One further graphical output I produced gave further detail into the trend of African life expectancy, where I took box plots of life expectancy from each continent over time.
bwplot(lifeExp ~ as.factor(year) | continent, subset(iDat, continent == "Africa"),
panel = function(..., box.ratio) {
panel.violin(..., col = "transparent", border = "grey60", varwidth = FALSE,
box.ratio = box.ratio)
panel.bwplot(..., fill = NULL, box.ratio = 0.1)
}, ylab = "Mean Life Expectancy")
This graph reveals a large anomaly did not appear to be present in the reduced average life expectancy in 2002. In fact when compared to 1997 the minimum life expectancy is actually higher.

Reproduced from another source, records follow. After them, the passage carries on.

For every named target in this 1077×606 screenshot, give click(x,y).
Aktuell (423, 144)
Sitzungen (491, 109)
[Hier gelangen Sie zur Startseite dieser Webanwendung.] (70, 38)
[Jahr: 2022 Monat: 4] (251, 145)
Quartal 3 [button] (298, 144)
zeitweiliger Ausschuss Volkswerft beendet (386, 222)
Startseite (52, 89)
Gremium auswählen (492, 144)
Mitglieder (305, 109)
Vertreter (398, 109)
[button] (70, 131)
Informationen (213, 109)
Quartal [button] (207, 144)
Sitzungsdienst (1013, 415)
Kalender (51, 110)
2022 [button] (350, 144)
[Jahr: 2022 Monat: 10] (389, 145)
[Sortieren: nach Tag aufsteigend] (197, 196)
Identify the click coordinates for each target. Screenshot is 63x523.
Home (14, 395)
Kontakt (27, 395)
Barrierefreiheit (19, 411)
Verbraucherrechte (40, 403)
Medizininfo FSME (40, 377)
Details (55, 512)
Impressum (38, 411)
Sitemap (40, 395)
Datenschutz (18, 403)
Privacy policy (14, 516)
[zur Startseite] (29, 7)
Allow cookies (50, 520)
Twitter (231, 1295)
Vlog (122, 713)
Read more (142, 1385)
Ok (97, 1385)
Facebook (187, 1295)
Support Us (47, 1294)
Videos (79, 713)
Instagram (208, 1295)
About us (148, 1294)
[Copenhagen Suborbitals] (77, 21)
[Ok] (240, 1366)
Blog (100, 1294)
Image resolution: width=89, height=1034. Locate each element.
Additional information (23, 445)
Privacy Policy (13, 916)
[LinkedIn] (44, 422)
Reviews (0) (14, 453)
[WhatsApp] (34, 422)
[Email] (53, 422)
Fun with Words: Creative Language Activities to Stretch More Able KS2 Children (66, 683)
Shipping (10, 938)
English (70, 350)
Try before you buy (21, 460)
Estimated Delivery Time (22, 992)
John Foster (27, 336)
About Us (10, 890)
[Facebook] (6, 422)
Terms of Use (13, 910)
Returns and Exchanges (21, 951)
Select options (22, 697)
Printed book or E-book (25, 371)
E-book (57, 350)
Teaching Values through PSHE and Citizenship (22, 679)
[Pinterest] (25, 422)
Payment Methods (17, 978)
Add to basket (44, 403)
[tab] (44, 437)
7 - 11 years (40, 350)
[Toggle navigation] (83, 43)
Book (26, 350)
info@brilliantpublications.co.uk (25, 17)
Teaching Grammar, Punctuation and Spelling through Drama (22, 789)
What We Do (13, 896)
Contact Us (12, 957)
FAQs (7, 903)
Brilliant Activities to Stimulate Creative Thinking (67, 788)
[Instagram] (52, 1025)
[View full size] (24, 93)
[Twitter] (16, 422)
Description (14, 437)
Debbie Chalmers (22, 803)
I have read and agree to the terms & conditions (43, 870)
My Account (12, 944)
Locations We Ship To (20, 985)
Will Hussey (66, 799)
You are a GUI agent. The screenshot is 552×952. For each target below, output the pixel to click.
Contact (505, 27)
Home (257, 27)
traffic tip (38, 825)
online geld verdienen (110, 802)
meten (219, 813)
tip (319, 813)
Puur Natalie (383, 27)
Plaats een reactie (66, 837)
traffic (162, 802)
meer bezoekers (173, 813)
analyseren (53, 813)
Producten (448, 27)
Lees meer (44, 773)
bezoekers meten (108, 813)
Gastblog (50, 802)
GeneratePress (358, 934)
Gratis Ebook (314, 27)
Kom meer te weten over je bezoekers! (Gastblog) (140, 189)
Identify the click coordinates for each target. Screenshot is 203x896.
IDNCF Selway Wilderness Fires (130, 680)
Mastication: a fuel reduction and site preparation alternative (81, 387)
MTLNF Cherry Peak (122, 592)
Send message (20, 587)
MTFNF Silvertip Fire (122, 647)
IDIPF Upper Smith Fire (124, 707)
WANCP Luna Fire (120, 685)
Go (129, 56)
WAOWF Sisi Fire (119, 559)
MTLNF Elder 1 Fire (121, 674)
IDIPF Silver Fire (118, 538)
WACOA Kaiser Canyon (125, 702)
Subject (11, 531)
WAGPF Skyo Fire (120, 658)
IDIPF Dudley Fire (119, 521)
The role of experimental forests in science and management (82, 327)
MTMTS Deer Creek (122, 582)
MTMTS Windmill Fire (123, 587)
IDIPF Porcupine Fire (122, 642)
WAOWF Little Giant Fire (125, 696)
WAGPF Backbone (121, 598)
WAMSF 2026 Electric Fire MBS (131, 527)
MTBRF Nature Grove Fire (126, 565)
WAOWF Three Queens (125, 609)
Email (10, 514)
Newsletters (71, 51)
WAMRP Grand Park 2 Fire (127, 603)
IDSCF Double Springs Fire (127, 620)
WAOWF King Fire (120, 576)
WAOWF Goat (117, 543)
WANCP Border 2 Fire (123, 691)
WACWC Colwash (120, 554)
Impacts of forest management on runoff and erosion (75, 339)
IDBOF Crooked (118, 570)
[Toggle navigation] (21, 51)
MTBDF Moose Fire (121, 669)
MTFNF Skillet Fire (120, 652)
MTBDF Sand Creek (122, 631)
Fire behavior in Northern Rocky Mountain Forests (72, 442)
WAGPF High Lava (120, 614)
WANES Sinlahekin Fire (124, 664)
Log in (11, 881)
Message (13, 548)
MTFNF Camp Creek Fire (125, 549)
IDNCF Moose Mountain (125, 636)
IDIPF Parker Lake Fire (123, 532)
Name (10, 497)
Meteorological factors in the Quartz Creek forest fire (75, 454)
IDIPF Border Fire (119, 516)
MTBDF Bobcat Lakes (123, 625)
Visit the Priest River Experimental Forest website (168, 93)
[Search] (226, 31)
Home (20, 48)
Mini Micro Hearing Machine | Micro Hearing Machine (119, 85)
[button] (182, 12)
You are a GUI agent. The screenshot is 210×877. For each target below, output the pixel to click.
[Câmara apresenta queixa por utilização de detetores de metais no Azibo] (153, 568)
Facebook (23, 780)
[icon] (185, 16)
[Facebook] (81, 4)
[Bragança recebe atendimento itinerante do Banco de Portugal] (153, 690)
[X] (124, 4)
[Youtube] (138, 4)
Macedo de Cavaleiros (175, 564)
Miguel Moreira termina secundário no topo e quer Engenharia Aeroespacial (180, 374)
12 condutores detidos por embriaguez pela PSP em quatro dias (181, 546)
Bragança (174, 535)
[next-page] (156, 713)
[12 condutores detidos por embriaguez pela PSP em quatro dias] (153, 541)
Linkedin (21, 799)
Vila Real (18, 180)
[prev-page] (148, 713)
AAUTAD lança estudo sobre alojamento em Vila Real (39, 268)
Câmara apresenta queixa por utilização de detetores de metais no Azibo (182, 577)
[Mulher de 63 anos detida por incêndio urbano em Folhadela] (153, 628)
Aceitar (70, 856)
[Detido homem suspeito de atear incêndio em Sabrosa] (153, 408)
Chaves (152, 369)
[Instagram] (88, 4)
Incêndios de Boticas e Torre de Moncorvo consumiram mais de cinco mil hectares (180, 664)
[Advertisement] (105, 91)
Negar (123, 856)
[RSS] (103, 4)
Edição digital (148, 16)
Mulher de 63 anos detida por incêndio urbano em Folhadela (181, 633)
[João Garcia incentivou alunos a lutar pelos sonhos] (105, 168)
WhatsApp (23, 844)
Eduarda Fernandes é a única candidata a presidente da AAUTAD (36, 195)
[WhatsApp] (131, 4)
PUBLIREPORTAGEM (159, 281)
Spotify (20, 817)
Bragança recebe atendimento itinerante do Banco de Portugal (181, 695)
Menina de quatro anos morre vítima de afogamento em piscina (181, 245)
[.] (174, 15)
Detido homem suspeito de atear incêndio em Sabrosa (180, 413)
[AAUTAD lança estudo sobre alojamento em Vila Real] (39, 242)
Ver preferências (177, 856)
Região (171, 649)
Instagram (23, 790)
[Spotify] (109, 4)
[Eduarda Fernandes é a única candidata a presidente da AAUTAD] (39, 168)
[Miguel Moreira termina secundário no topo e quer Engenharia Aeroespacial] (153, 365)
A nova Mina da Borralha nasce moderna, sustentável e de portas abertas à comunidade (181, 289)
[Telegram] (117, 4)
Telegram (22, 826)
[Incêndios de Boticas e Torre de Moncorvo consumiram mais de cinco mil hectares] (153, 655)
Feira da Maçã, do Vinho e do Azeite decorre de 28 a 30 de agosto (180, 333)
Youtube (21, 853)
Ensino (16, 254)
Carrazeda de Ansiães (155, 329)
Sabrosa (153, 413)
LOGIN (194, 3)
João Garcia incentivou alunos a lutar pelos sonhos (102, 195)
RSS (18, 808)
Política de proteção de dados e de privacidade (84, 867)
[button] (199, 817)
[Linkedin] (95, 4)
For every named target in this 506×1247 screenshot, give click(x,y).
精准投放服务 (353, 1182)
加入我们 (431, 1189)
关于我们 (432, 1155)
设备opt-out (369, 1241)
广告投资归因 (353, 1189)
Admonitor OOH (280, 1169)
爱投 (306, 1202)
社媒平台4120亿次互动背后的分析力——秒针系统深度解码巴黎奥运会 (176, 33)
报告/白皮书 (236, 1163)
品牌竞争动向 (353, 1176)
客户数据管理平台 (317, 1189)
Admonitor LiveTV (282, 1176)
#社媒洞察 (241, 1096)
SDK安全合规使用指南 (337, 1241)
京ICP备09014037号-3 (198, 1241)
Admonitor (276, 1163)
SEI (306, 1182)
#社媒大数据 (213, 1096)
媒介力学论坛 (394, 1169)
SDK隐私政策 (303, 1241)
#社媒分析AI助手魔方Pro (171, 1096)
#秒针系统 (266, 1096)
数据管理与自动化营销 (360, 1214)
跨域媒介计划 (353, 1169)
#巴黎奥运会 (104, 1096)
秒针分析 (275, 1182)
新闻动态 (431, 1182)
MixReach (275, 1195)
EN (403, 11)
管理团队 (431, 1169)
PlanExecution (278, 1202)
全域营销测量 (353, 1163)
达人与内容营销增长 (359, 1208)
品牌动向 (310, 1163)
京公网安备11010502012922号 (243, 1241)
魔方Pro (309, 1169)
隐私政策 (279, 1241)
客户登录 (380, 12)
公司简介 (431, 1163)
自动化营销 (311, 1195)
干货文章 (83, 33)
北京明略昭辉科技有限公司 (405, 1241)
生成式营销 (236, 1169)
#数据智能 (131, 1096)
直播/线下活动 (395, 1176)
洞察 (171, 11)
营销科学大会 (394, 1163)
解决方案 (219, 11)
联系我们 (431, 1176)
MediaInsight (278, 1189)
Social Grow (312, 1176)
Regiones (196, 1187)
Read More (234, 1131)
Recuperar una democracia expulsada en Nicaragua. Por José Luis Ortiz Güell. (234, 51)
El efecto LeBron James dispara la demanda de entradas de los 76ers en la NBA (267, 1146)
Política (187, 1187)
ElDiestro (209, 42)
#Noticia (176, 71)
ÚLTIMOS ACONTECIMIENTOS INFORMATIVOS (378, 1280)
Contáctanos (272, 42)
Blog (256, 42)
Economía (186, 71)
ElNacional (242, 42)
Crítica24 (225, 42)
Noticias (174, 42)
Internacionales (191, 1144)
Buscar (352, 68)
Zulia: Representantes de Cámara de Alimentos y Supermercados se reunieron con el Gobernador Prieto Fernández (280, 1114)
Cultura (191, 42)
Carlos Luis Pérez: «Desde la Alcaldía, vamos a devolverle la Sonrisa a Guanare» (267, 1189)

This suggests a trend caused the average life expectancy to dip, not single extremely low result.
Again using Sean's data:
lifeExpTrim <- ddply(iDat, ~year, summarize, StandardMean = mean(lifeExp), TrimmedMean = mean(lifeExp,
trim = 0.1), `StandardMean - TrimmedMean` = StandardMean - TrimmedMean)
lifeExpTrim2 <- ddply(iDat, ~year + continent, summarize, StandardMean = mean(lifeExp),
TrimmedMean = mean(lifeExp, trim = 0.1), `StandardMean - TrimmedMean` = StandardMean -
TrimmedMean)
print(lifeExpTrim, type = "html", include.rownames = TRUE)
## year StandardMean TrimmedMean StandardMean - TrimmedMean
## 1 1952 48.77 48.25 0.51942
## 2 1957 51.24 50.95 0.28524
## 3 1962 53.36 53.28 0.07615
## 4 1967 55.45 55.59 -0.13889
## 5 1972 57.44 57.77 -0.32267
## 6 1977 59.38 59.87 -0.49441
## 7 1982 61.35 61.90 -0.54959
## 8 1987 63.04 63.73 -0.68652
## 9 1992 63.98 64.99 -1.00732
## 10 1997 64.83 65.81 -0.98514
## 11 2002 65.49 66.50 -1.00778
## 12 2007 66.81 67.91 -1.09477
print(lifeExpTrim2, type = "html", include.rownames = TRUE)
## year continent StandardMean TrimmedMean StandardMean - TrimmedMean
## 1 1952 Africa 39.14 38.93 0.20252
## 2 1952 Americas 53.28 53.18 0.09827
## 3 1952 Asia 46.31 45.98 0.33332
## 4 1952 Europe 64.41 65.10 -0.68858
## 5 1957 Africa 41.27 40.97 0.29642
## 6 1957 Americas 55.96 56.05 -0.08596
## 7 1957 Asia 49.32 49.16 0.15432
## 8 1957 Europe 66.70 67.31 -0.60456
## 9 1962 Africa 43.32 43.05 0.27125
## 10 1962 Americas 58.40 58.64 -0.24129
## 11 1962 Asia 51.56 51.45 0.10965
## 12 1962 Europe 68.54 69.08 -0.53997
## 13 1967 Africa 45.33 45.12 0.21704
## 14 1967 Americas 60.41 60.75 -0.33994
## 15 1967 Asia 54.66 54.79 -0.12318
## 16 1967 Europe 69.74 70.20 -0.45915
## 17 1972 Africa 47.45 47.26 0.18599
## 18 1972 Americas 62.39 62.86 -0.46589
## 19 1972 Asia 57.32 57.71 -0.39306
## 20 1972 Europe 70.78 71.15 -0.37438
## 21 1977 Africa 49.58 49.35 0.23059
## 22 1977 Americas 64.39 64.87 -0.47477
## 23 1977 Asia 59.61 60.42 -0.80705
## 24 1977 Europe 71.94 72.22 -0.28290
## 25 1982 Africa 51.59 51.32 0.27289
## 26 1982 Americas 66.23 66.67 -0.43740
## 27 1982 Asia 62.62 62.99 -0.37543
## 28 1982 Europe 72.81 73.10 -0.29343
## 29 1987 Africa 53.34 53.01 0.33738
## 30 1987 Americas 68.09 68.55 -0.45695
## 31 1987 Asia 64.85 65.31 -0.46145
## 32 1987 Europe 73.64 73.97 -0.32521
## 33 1992 Africa 53.63 53.71 -0.08088
## 34 1992 Americas 69.57 70.01 -0.43750
## 35 1992 Asia 66.54 66.99 -0.45675
## 36 1992 Europe 74.44 74.73 -0.29186
## 37 1997 Africa 53.60 53.08 0.51455
## 38 1997 Americas 71.15 71.63 -0.47671
## 39 1997 Asia 68.02 68.50 -0.47582
## 40 1997 Europe 75.51 75.77 -0.26858
## 41 2002 Africa 53.33 52.47 0.85056
## 42 2002 Americas 72.42 72.89 -0.46548
## 43 2002 Asia 69.23 69.84 -0.60316
## 44 2002 Europe 76.70 76.89 -0.18903
## 45 2007 Africa 54.81 54.08 0.72851
## 46 2007 Americas 73.61 74.01 -0.40607
## 47 2007 Asia 70.73 71.31 -0.58218
## 48 2007 Europe 77.65 77.83 -0.17644
Here I used Sean's code with iDat then included a slight change where I added a column for continent. To illustrate these tables I used the following graphs:
xyplot(TrimmedMean + StandardMean ~ year, lifeExpTrim, type = "l", main = "Trimmed and Standard Mean")
xyplot(TrimmedMean + StandardMean ~ year | continent, lifeExpTrim2, type = "l",
main = "Trimmed and Standard Mean per Continent")
These first two basic graphs map out the change of trimmed and standard mean over time. The first graph appears to show the disparity increasing after the mid 1960s quite drastically. Therefore I created another graph which separated the results into continents to see which caused this change. It appeared that both Asia and Africa also had a large disparity between trimmed and standard mean by 2007, whilst Europe and the Americas did not.